Sprechen Sie SSL? Posted by Mika @ 14:18 GMT

Why is it that banking trojans are a problem when all online banks are HTTPS secured and many of them employ multi-factor authentication?

The answer: Humans are not digital.

If we would have a network cable attached to our brain, and our brain could decrypt and encrypt SSL, there would be no problem. However, due to the "analog" interfaces which human beings have, a web browser has to decrypt the traffic and convert it into images (text characters, icons, et cetera) and sounds. This means that a malicious application that can modify the browser memory can control what the user sees, and what he then sends to the bank via in-band communications. It is technically possible for malware to free ride on authenticated sessions with online services and feed or modify transactions.

If malware can modify the memory of the browser, or some other application, it can gain control. This is not just a problem for online banking and not just with malware. For example, current MMORPG games typically do quite a bit of the computation needed on the client side. Not all of this computation is graphics processing. This creates the possibility for cheating in games by patching the client or its memory locally on the host (Greg Hoglund and Gary McGraw have written a book called "Exploiting Online Games: Cheating Massively Distributed Systems [2007]" on the subject). Another good example of this "client-side dilemma" is voting. Imagine sitting at home on your couch while using your web browser to vote in your local/state/national elections. If and when this becomes possible, malware may be used to rig votes.

Sprechen Sie SSL?

Today's browser is more powerful than yesterday's OS.

The browser is, for all practical purposes, a terminal of the bank, but it is running in a completely untrusted environment. Actually, you could say that the Browser is the new OS. Since important content is more and more in the cloud and accessed via the browser, malware, in theory, does not have to infect the OS at all. Malware only needs to infect the browser and it will be able to access, steal, and modify all the necessary content. Since most browsers have a cross-platform plugin architecture, it may even be possible to create data stealing malware that is not interested in the operating system or file system at all. It will only exist in memory of the browser.

Currently, banking trojans do infect the OS and are typically only a problem for Windows based systems. Banking trojans and other malware that need to bypass HTTPS security operate within the browser. This is called a Man-in-the-Browser (MitB) attack. If the malware would try to intercept the traffic from a lower OS level, it would already be HTTPS encrypted. This is not a new phenomenon but nevertheless it is still on the upswing within most malware author's armory. MitB malware is typically browser dependent and most of them only target Internet Explorer (and possible other browsers using MS WinINet API) and lately also Firefox.

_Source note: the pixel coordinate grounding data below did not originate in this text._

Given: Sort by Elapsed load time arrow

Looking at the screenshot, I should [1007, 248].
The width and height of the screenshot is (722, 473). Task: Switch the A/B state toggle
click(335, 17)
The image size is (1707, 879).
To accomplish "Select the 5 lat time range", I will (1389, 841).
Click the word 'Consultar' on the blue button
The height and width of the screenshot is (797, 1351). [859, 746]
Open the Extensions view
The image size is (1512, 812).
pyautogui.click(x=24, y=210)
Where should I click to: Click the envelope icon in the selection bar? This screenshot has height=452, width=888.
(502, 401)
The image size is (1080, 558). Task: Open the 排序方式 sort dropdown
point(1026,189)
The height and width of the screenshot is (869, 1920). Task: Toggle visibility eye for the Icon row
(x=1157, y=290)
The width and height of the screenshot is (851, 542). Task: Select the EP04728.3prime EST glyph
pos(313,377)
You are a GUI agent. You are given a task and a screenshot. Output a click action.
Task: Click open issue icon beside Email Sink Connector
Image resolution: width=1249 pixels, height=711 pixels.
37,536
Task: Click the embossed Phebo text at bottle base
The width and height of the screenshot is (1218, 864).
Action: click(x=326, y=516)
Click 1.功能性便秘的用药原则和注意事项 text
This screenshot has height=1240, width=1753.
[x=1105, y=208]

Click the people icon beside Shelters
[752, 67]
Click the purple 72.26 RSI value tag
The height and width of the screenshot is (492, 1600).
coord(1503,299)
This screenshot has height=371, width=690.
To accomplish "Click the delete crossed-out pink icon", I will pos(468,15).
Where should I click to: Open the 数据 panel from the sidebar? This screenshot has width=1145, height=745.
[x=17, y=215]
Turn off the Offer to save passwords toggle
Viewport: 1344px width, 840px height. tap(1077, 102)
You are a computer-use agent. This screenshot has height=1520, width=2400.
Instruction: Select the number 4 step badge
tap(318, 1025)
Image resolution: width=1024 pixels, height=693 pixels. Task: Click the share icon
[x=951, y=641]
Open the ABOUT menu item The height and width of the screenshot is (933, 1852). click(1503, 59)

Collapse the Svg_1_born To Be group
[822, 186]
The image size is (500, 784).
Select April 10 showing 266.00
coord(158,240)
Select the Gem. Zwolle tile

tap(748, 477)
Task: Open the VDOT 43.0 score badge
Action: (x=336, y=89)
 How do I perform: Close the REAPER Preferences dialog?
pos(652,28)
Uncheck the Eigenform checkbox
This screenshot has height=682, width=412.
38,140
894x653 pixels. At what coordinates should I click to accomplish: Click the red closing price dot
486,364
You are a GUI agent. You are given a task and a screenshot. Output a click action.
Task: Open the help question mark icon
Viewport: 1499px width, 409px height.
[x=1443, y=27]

Is safe online banking impossible then?

Aside from keeping your system clean of malware, at least "safe enough" is definitely possible. For example, out-of-band solutions, using an SMS message to review and confirm transactions, provide a good additional layer of security. Some have also suggested using something such as a Live Linux CD when doing online banking.

Alas, both SMS messaging and Live CDs are examples of the old "security versus usability" issue. They're an additional layer of security, but they can also rapidly overwhelm the analog brains of those using them.